The Indian Foreign Minister, Pranab Mukherjee, risked inflaming tense relations with Pakistan when he told a news conference that "preliminary evidence, prima facie evidence, indicates elements with links to Pakistan are involved". The information may have been obtained from the interrogation of the eight attackers who were confirmed to be in Indian custody yesterday.

The diplomatic vocabulary was forceful, but left room for the Pakistani President Asif Ali Zardari to differentiate between the actions of militants within Pakistan and the anti-terrorist stance of its civilian government and people. Mr Zardari moved quickly to distance the government from involvement, agreeing to send his military intelligence chief to take part in the Indian investigation. The head of the shadowy ISI, Lt-Gen Ahmed Shujaa Pasha, is to travel to India "at the earliest", a Pakistani government statement said. But the statement also said that the Indian Prime Minister Manmohan Singh told his Pakistani counterpart, Yousuf Raza Gilani, yesterday that "preliminary reports" about the attacks "point to Karachi", Pakistan's main port and financial hub. The attackers arrived in rubber dinghies to mount their attack from the sea.

Mr Zardari called Mr Singh to pass on his condolences and said that the two nations, which have enjoyed increasingly close relations over recent months, "should not fall into the trap of the militants".

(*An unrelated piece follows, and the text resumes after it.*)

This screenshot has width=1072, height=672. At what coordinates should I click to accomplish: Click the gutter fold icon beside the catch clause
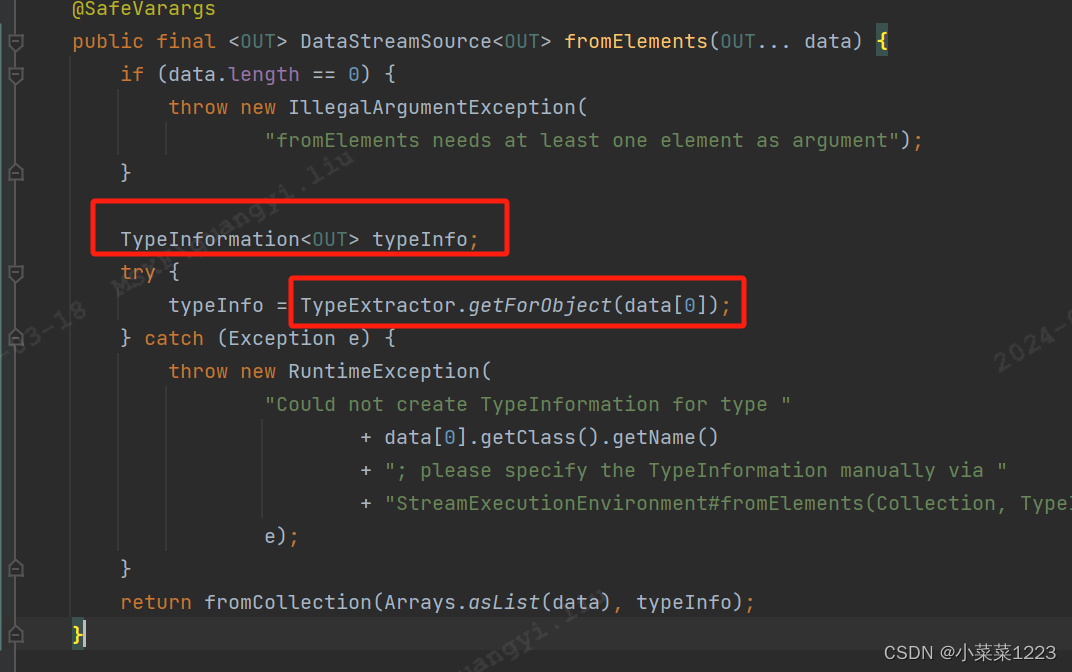(x=14, y=337)
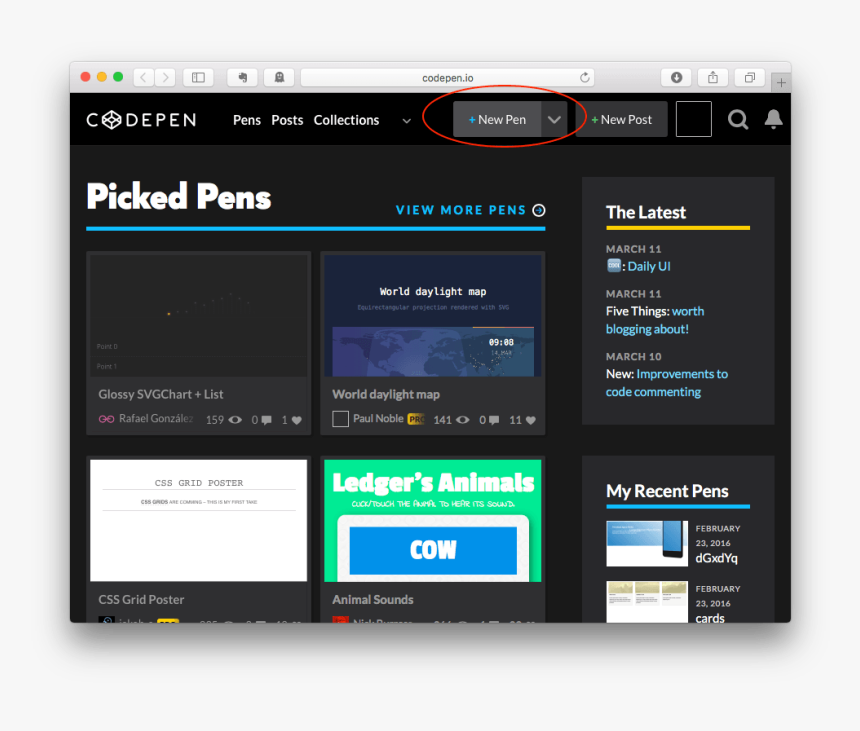
Task: Reload page with the Safari refresh icon
Action: point(585,78)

The Pakistani information minister, Sherry Rehman, said: "Pakistan is itself a victim of terrorism and this episode should not be allowed to become an obstacle in the path to vitally needed regional peace."

The urgent diplomatic scrambling reflects the critical nature of Indo-Pakistani relations on regional stability, said Samina Ahmad, South Asia project director for the International Crisis Group. "The people who would benefit the most [from the attacks] would be the ones who want to damage the very fragile rapprochement between New Delhi and the democratically elected government in Islamabad," she said. "The problem is that when something as horrendous as Mumbai happens, it undermines that positive perception that has been built by Pakistan's elections and the confidence-building measures."

Pakistan has long been in denial about its home-grown terrorists, and the role of the ISI remains murky. US intelligence has accused the ISI of direct involvement in last July's bombing of the Indian embassy in Afghanistan. Yesterday an editorial in The News said that while Pakistan had been used as "a convenient scapegoat" in the past, "the awful reality of our time is that Pakistan has become a world centre for terrorism".